### Task to carry out
No pictures belong in the copy. Set down exactly the lines from the one that contains "Task: Open the SEASON 2019 dropdown" through the end of the data.

### Information given
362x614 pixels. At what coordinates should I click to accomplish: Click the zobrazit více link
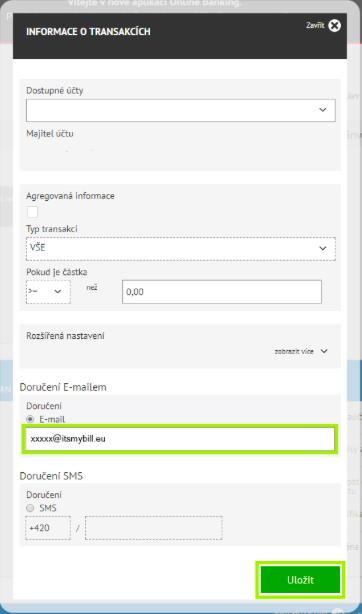coord(294,351)
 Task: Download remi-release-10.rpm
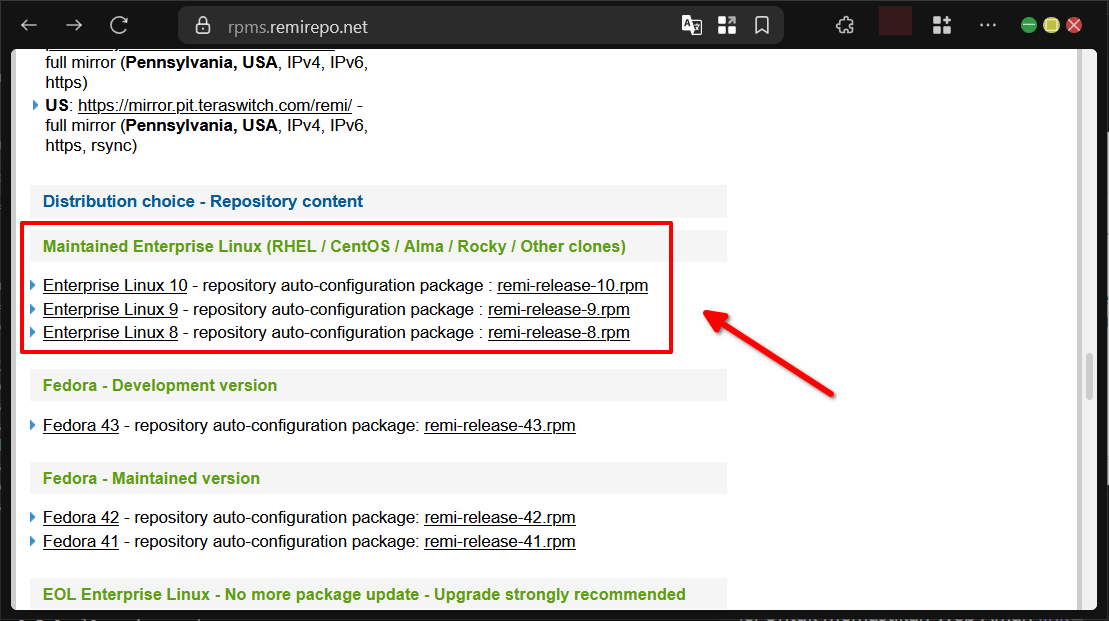(572, 285)
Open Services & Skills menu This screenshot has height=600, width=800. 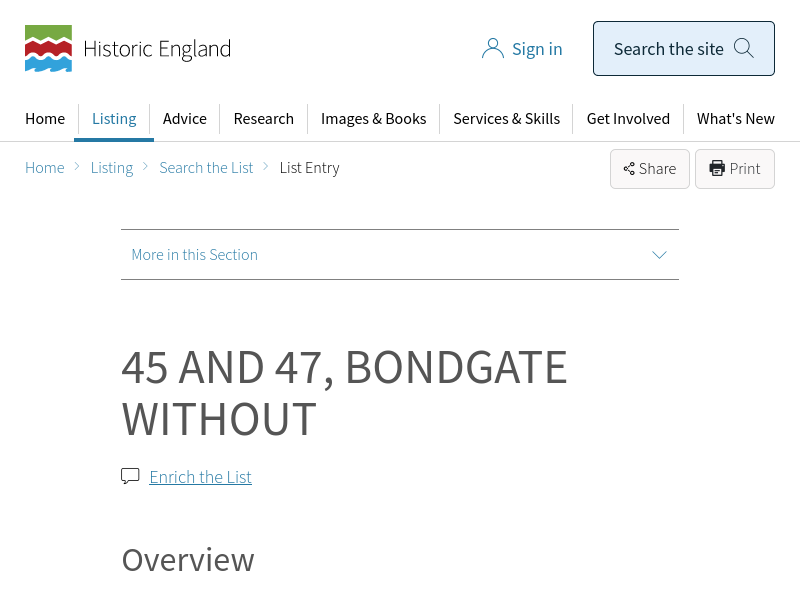[x=506, y=119]
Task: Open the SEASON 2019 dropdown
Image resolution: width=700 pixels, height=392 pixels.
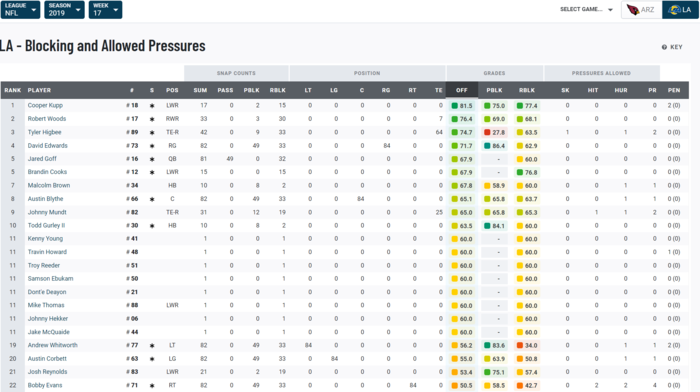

### Worked solution
Task: Open the SEASON 2019 dropdown
Image resolution: width=700 pixels, height=392 pixels.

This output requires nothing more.